Bristol Palin has given birth to a son. Sincere best wishes to both of them; otherwise I agree with the child’s grandmother that this a private, not a public, matter.
Still, it’s an ill wind that blows no one good. Perhaps it’s not too much to hope that this event will help reverse the trend, deliberately engineered by cultural conservatives, toward coarsening the language we use to describe those unfortunate enough to be born to unmarried parents. By the 1980s, the accurate, and deliberately morally neutral, descriptions “out-of-wedlock child” or “non-marital birth” had replaced the earlier “illegitimate child,” which had in turn replaced “bastard,” as the description of this situation in educated speech and writing.
But then the cult-cons decided that it was important to add insult to injury, and worked, with some success, to bring back the older and cruder terms. Clearly, what a child whose father isn’t married to his mother really needs is to be told that his existence is “illegitimate,” or that to have been born as he was is constitutes a disgrace so deep that to name it is a deadly insult.

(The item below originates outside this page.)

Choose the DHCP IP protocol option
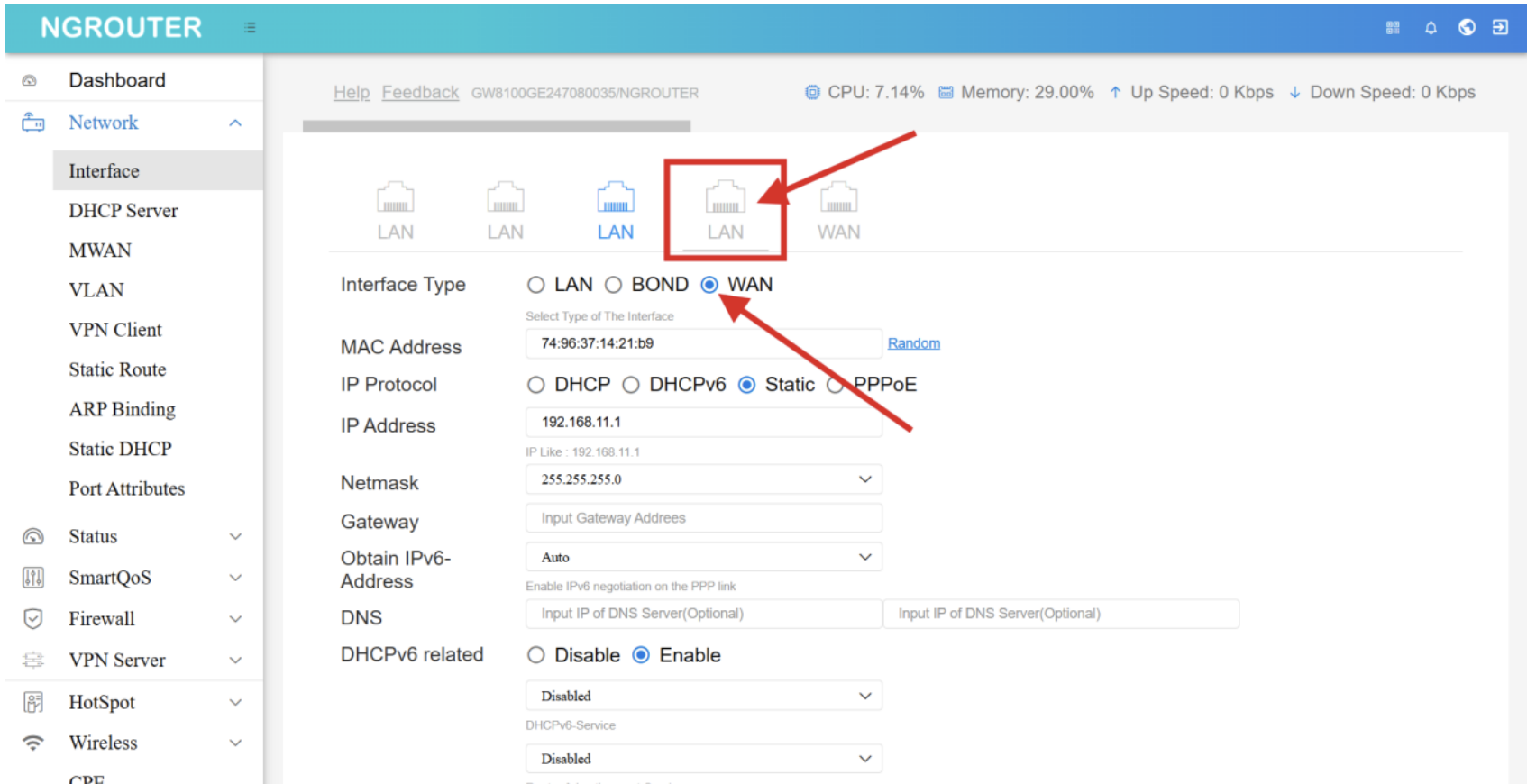The height and width of the screenshot is (784, 1527). (536, 386)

But it will be a cold day in Hell before Pete Wilson, or anyone else at the Heritage Foundation, describes Tripp Easton Mitchell Johnston as “illegitimate,” or Policy Review refers to him as a “poor suffering bastard.”
And if little Tripp is too well-connected to be “re-stigmatized,” then perhaps his grandma’s allies will want to extend to the same courtesy to other, poorer, darker children born to unmarried parents.